## Extract provided
Skip to main content

PyTorch Gradient Checkpointing

Introduction

When training large neural networks, especially deep ones, you might encounter the dreaded "CUDA out of memory" error. This happens because PyTorch's autograd engine stores all intermediate activations from the forward pass to calculate gradients during the backward pass.

Gradient checkpointing is a technique that trades computation for memory by:

  • Skipping the storage of some intermediate activations during the forward pass
  • Recomputing them on-demand during the backward pass

This memory-saving technique can be critical for training large models on limited GPU resources. In this tutorial, we'll explore how gradient checkpointing works in PyTorch and how you can use it in your projects.

Understanding the Memory Problem

Before diving into gradient checkpointing, let's understand why memory becomes an issue during training.

The Standard PyTorch Workflow

In a typical neural network training workflow:

  1. Forward pass: Compute the output of the model, storing all intermediate tensors
  2. Loss calculation: Compute the loss based on the model output and target
  3. Backward pass: Compute gradients of the loss with respect to parameters

The autograd engine needs to store all intermediate activations from the forward pass to correctly compute gradients during the backward pass. For deep networks, this can consume enormous amounts of memory.

python
import torch
import torch.nn as nn

# Example model with many layers
class DeepModel(nn.Module):
def __init__(self):
super().__init__()
self.layers = nn.ModuleList([
nn.Linear(1024, 1024) for _ in range(100)
])
self.activation = nn.ReLU()

def forward(self, x):
for layer in self.layers:
# Each intermediate result is stored in memory for backward pass
x = self.activation(layer(x))
return x

# Create a large input tensor
input_tensor = torch.randn(128, 1024, device="cuda")
model = DeepModel().cuda()

# This might cause OOM (Out of Memory) for large models
output = model(input_tensor)

## Dataset extract
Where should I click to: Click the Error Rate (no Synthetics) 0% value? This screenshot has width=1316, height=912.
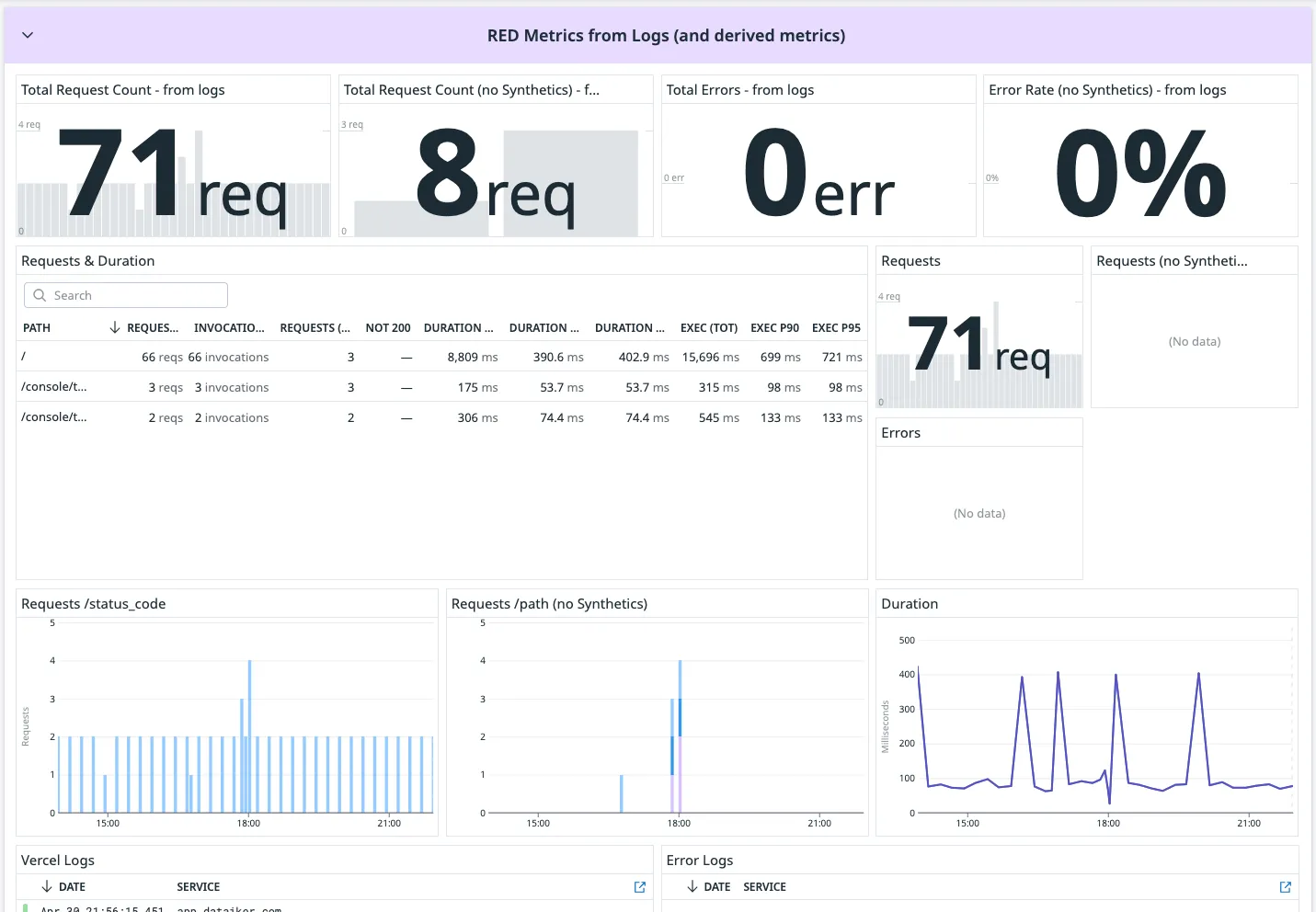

## Complete the following
- a) Reproduce the gradient checkpointing tutorial word for word. Begin at the words "self.activation = nn.ReLU()" and stop after "model = DeepModel().cuda()".
- b) List the steps of the typical neural network training workflow named in the gradient checkpointing tutorial.

## Problem solutions
- a)
self.activation = nn.ReLU()

def forward(self, x):
for layer in self.layers:
# Each intermediate result is stored in memory for backward pass
x = self.activation(layer(x))
return x

# Create a large input tensor
input_tensor = torch.randn(128, 1024, device="cuda")
model = DeepModel().cuda()

- b)
1. Forward pass
2. Loss calculation
3. Backward pass